Speaking of heart – mine has both expanded, and been torn, since having Z almost 7 weeks ago. DJ has had a harder time adjusting than we expected, but I think that’s more a result of our naivety than a testament to her ability to accept change. As much as we prepared DJ, it’s like labor itself, there’s just no way to predict exactly how it will go. It’s been painful, at times, to see DJ floundering to express her complex and jumbled emotions.
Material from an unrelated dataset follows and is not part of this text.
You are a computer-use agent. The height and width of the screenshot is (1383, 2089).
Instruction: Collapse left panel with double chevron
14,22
In an attempt to ensure she remains certain of my love for her, I’ve been making a point of carving out time for just she and me. Whether it’s reading a few books together behind closed doors, digging in the sandbox, snuggling at night before bed, or a special date outside the house – I’m trying to do this a few times a week. It’s good for us both.
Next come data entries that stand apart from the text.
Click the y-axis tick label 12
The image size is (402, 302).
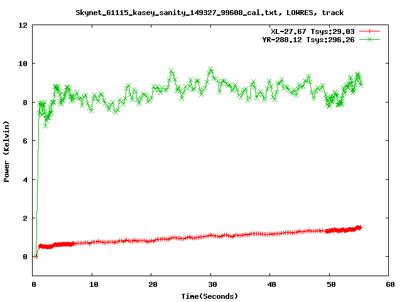[23, 25]
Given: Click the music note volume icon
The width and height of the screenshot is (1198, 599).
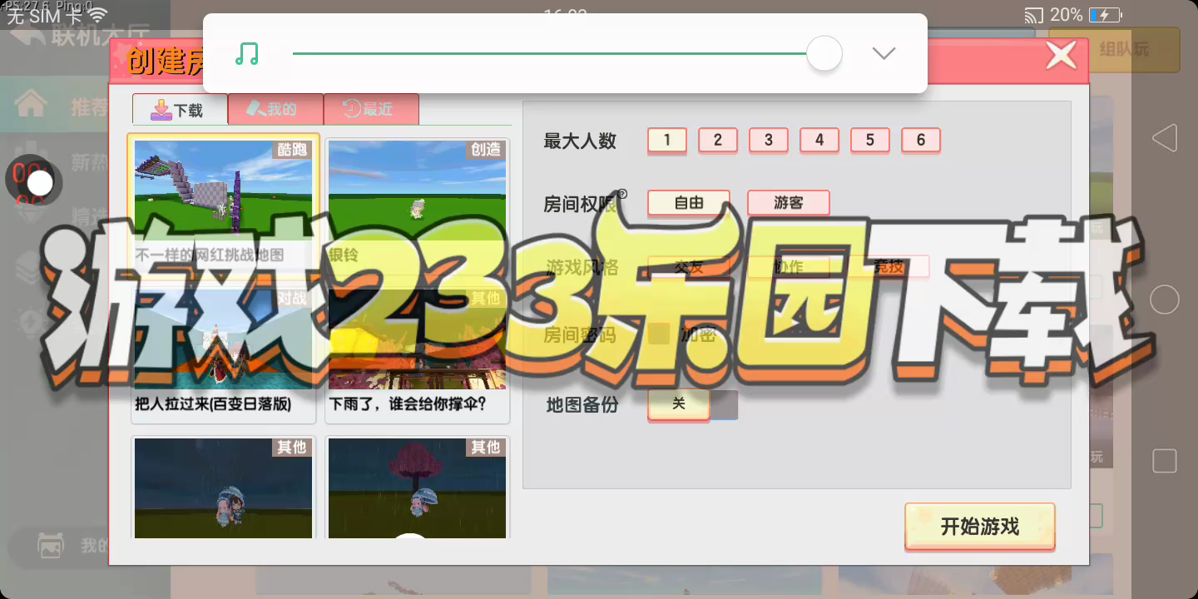Looking at the screenshot, I should [x=247, y=54].
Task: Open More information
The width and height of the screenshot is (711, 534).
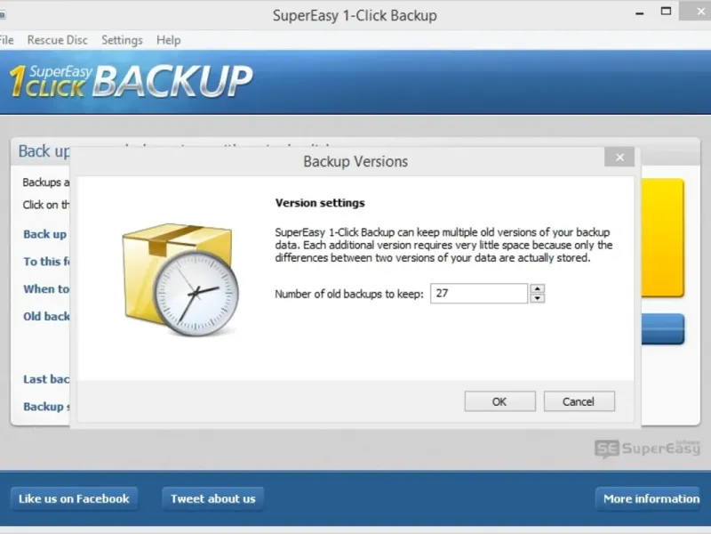Action: 651,498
Last week, we took the dogs for a walk before dinner while the hubs and Z stayed behind. I had an agenda. I planned to get into DJ’s head by asking her questions about her feelings. I planned to validate her feelings, to load her up with praise, and to tell her how much I love her. I figured we’d come home feeling cleansed, and lighter from having cleared the weight of doubt, jealousy and insecurity.
Unfortunately, my agenda was trumped for random questions about barking dogs, and an impromptu lesson on what “territorial” means. My deep thoughts were interrupted for observations about ants, falling leaves and blooming flowers. We giggled while our dogs’ leashes tangled and tripped us up, and we guessed at what kind of birds made the loud chirping sounds we heard as we strolled along. No matter how many times I tried to push my Cliff Notes onto my little girl, she steered me right back to her 2 1/2 year old world.
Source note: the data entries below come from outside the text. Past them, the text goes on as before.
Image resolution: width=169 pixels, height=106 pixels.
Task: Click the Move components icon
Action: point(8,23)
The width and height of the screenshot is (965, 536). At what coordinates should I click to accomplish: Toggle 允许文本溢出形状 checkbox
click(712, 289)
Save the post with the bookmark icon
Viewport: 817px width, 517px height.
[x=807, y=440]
DJ lives in the moment, and she desperately wants me to exist in that same space with her. Don’t all of our children want that from us? Isn’t that all they’re longing for? For us to be present. Totally present.
I fall short of that so often. And while laundry must get done, and the house has to be vacuumed and dinner has to be made, and Z must be fed – I also must remember to stop, often, and check in with DJ. On her level, about her world. About what’s important and interesting to her at any given moment.
On Sunday, I took her for her first manicure and pedicure – which really just meant she got her nails painted. I made a really big deal out of how this was a special mommy/daughter date, and then I let her lead, no agenda. This meant that I bit my tongue as she chose the sparkly purple polish color, and chatted about things like hot chocolate, bubbles and bears. I refrained from overcompensating for my guilt over my split attention since having Z. Rather than bolstering DJ up with fluffy words regarding my love for her, I was just present instead. It felt really good. She was beaming, and I was free from the pressure to make an impact of some sort – that part happened organically.
I keep thinking about a song that we sing in church, called “More Than Enough.” While of course it wasn’t written from the perspective of a toddler to her parents, I can’t help but relate the lyrics to my relationship with my daughter. I can’t help but hear her sweet voice singing these words to me:
“All of You is more than enough for all of me
For every thirst and every need
You satisfy me with Your love
And all I have in You is more than enough”
In my busiest, most frustrating moments – I’m going to try to remember that for my daughter, I’m more than enough, so I must stop and be there. Really be there.